# [THE TASK]
Which lines below hold the word "link"? Copy all of them.

# [PROVIDED INFORMATION]
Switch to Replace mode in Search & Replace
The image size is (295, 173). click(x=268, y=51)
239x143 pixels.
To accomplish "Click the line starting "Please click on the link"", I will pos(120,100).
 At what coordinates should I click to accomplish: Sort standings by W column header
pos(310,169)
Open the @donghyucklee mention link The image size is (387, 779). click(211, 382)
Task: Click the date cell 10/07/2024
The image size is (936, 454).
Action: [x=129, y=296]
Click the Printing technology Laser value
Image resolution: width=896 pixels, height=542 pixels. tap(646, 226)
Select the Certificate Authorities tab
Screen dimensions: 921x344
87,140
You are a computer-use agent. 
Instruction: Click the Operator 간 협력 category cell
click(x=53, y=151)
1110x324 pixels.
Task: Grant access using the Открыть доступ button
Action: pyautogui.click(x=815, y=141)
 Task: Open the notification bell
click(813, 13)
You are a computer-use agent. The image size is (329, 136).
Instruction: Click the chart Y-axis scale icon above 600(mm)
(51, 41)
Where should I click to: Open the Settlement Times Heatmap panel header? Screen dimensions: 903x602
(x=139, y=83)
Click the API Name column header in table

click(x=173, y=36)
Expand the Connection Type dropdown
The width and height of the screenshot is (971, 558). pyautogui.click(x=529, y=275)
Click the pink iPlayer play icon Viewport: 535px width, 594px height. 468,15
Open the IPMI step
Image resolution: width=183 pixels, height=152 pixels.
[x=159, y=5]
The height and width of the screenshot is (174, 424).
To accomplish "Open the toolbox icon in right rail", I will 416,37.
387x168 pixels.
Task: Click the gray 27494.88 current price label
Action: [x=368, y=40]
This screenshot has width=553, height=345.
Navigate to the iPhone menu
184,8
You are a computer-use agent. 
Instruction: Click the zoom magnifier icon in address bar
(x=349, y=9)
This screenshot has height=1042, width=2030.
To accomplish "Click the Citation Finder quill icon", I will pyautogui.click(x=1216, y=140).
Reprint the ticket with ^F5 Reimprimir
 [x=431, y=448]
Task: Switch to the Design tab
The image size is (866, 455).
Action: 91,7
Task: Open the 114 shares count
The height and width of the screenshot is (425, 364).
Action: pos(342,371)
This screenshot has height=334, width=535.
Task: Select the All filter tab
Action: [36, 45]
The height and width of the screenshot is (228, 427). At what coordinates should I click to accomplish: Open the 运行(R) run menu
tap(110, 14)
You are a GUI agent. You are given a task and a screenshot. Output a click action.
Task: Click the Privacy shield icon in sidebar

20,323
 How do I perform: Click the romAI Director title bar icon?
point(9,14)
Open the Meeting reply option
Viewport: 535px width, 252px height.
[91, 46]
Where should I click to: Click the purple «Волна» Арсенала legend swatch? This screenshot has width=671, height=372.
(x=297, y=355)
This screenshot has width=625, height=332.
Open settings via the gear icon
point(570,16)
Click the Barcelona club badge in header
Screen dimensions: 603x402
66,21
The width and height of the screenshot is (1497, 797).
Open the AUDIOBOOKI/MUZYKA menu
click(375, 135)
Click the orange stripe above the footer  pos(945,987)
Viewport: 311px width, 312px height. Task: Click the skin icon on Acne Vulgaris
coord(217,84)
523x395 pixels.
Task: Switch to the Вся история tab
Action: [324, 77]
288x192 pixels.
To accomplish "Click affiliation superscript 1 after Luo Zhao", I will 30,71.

# [THE ANSWER]
To accomplish "Click the line starting "Please click on the link"", I will pos(120,100).
Open the @donghyucklee mention link The image size is (387, 779). click(211, 382)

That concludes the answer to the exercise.